(Saved entries)
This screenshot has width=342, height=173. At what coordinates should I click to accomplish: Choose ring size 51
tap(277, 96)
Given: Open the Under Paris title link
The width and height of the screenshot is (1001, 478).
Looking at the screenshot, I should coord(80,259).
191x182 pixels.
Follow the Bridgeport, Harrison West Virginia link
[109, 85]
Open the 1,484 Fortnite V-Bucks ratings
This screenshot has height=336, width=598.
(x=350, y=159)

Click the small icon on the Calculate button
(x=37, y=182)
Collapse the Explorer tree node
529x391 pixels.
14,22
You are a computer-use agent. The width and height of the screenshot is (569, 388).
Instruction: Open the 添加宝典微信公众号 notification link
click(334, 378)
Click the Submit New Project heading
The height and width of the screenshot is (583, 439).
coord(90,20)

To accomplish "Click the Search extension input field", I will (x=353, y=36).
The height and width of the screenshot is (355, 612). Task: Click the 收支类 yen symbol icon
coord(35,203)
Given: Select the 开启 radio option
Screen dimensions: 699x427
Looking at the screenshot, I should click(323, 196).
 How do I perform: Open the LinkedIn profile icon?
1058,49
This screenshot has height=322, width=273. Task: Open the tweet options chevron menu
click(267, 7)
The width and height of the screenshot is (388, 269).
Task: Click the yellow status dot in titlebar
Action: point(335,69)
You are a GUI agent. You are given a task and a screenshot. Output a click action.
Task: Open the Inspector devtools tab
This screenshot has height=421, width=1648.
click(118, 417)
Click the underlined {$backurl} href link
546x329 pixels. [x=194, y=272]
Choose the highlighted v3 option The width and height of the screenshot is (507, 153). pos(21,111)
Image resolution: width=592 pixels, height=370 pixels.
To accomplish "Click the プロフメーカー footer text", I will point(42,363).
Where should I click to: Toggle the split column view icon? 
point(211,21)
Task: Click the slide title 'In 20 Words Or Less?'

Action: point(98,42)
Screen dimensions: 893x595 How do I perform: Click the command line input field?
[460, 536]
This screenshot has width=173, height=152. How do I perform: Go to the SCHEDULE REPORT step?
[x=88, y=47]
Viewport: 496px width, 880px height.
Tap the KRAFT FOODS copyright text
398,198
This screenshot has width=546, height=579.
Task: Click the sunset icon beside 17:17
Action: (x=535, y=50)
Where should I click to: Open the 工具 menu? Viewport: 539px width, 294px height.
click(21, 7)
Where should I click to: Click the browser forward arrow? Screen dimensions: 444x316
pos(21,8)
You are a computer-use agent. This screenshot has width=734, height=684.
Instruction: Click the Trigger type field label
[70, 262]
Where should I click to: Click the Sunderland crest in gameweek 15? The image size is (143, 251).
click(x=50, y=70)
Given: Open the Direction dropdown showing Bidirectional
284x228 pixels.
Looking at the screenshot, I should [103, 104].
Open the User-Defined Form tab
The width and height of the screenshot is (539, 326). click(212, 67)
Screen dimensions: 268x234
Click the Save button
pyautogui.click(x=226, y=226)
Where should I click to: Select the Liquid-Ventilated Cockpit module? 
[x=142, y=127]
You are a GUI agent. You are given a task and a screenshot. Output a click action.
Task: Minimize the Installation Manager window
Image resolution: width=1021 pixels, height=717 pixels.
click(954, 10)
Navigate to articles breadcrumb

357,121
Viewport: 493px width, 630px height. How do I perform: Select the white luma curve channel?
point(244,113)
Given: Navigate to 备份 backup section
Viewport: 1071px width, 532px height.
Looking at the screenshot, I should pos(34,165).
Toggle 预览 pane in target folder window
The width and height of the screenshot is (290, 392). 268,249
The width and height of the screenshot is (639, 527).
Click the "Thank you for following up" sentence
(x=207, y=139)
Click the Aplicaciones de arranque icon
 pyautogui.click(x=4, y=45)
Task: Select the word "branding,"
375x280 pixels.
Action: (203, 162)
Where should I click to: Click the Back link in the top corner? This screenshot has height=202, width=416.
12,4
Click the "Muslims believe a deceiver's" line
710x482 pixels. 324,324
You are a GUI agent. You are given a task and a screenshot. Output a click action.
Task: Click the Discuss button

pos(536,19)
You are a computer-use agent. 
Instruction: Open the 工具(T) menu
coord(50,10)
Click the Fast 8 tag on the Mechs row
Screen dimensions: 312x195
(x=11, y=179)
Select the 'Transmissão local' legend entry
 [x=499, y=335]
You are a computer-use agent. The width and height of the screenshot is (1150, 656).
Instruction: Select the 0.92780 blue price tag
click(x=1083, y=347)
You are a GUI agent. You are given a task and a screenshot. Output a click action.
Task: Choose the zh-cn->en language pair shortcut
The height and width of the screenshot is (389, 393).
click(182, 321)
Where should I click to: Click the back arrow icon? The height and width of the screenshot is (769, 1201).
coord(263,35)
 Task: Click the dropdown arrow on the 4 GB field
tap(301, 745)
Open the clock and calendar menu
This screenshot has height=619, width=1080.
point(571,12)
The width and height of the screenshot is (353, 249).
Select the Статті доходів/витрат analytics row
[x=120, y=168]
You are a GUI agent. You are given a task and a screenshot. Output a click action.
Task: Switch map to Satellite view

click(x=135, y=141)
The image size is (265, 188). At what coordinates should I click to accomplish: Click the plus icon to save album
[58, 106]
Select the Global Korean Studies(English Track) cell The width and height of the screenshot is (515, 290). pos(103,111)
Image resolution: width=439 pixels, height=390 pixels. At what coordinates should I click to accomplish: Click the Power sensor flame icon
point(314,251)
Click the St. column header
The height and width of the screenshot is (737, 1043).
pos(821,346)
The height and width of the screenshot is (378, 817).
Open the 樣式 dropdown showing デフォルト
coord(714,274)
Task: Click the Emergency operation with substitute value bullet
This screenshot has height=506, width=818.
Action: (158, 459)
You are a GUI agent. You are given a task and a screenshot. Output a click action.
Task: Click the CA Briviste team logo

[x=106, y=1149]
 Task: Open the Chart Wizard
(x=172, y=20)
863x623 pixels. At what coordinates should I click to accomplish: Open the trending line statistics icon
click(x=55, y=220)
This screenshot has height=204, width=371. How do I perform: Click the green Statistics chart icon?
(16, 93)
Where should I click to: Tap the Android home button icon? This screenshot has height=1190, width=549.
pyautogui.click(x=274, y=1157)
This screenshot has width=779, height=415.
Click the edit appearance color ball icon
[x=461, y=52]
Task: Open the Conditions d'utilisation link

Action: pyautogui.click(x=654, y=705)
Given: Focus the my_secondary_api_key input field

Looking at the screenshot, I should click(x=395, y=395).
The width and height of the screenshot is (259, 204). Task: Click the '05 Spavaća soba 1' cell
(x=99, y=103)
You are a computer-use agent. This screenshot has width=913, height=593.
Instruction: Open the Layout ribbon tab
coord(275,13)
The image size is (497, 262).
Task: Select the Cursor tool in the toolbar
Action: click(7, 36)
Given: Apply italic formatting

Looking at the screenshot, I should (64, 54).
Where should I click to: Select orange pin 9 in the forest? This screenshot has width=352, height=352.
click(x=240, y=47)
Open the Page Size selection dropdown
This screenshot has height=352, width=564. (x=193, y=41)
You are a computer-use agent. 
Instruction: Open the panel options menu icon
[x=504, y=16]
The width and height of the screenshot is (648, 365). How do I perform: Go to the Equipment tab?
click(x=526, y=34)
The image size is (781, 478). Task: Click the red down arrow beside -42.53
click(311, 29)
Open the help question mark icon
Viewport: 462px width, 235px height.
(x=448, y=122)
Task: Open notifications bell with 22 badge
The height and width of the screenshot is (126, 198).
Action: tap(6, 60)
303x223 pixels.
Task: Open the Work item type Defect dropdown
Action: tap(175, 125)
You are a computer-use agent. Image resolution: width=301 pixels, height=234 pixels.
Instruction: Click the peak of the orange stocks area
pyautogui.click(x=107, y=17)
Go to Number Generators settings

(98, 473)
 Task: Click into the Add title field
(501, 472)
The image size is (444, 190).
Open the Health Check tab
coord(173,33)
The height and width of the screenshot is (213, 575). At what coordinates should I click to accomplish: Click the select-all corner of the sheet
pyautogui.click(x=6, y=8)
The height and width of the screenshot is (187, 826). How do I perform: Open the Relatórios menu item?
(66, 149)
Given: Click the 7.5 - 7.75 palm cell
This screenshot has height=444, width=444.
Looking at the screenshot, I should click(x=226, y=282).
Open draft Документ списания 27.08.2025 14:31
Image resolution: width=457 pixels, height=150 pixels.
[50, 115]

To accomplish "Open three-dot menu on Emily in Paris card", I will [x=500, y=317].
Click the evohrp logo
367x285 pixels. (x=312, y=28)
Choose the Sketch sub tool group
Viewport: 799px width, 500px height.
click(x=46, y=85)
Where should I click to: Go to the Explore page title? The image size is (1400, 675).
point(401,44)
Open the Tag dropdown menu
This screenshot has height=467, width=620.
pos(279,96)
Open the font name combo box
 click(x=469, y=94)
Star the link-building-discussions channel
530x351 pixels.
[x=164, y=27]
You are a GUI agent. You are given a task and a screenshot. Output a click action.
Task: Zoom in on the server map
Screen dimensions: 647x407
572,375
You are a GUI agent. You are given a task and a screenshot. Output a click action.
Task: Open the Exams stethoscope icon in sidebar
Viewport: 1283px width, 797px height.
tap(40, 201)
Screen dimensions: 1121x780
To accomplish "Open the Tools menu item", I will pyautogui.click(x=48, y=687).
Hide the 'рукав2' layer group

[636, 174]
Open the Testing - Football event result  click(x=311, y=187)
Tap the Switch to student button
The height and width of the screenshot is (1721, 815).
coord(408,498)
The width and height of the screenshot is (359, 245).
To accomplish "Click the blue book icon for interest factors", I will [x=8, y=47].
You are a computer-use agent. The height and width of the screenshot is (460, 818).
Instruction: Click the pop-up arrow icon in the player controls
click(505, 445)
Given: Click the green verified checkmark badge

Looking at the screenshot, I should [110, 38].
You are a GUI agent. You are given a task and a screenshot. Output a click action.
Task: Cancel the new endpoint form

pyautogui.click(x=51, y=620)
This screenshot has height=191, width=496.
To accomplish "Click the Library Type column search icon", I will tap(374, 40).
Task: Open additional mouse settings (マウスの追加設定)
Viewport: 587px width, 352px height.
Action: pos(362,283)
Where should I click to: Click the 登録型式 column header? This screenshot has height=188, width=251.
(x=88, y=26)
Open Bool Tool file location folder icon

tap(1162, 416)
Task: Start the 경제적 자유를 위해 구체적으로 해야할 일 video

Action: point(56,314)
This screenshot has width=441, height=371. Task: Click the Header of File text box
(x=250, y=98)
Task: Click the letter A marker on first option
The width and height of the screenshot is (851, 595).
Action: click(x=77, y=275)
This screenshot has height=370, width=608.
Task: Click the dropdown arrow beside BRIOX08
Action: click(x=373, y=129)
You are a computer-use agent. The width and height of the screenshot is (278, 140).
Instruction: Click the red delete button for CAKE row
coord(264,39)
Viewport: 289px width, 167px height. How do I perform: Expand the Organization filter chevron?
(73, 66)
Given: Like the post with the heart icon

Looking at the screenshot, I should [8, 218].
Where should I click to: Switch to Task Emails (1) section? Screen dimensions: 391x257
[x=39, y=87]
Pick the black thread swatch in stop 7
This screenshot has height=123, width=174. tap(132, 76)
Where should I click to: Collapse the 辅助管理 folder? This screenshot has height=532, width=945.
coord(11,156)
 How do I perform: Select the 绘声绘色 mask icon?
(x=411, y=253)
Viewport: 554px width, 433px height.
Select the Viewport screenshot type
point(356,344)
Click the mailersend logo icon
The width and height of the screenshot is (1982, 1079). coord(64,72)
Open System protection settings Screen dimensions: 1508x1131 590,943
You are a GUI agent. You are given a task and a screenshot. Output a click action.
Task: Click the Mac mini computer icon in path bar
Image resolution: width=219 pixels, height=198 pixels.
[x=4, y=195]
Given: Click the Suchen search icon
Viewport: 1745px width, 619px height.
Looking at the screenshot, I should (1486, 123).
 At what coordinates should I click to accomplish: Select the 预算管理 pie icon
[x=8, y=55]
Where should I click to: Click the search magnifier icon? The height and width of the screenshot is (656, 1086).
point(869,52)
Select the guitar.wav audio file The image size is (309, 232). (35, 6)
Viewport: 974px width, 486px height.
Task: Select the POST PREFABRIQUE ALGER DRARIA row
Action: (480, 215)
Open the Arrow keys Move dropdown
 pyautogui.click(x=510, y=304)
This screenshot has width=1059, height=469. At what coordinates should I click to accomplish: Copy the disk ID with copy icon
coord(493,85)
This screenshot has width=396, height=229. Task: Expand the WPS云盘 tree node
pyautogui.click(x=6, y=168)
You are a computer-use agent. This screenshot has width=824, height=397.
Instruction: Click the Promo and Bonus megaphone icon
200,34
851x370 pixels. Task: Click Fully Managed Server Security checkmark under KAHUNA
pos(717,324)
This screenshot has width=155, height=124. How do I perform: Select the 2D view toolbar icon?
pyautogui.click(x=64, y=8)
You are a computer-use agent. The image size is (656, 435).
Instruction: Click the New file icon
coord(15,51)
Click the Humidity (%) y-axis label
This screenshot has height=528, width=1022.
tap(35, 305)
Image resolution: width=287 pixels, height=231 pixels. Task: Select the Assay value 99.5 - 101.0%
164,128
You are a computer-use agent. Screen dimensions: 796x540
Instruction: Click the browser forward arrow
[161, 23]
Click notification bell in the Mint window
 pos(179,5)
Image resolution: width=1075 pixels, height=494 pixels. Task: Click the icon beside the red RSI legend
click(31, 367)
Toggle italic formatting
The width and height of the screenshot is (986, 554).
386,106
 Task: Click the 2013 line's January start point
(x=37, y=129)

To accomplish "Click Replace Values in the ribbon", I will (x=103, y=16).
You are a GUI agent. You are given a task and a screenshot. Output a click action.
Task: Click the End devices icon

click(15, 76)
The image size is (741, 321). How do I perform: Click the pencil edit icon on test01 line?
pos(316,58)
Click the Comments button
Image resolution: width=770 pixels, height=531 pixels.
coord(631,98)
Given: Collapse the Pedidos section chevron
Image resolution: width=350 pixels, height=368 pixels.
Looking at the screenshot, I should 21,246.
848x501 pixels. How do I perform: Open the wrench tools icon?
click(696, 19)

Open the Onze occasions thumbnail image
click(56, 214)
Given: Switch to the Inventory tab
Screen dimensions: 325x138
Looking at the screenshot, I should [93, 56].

*AIM OF THE EXERCISE*. Where a line in the records above includes the string "Paris", show it.

*OUTPUT FOR THIS TASK*.
Given: Open the Under Paris title link
To accomplish "Open three-dot menu on Emily in Paris card", I will [x=500, y=317].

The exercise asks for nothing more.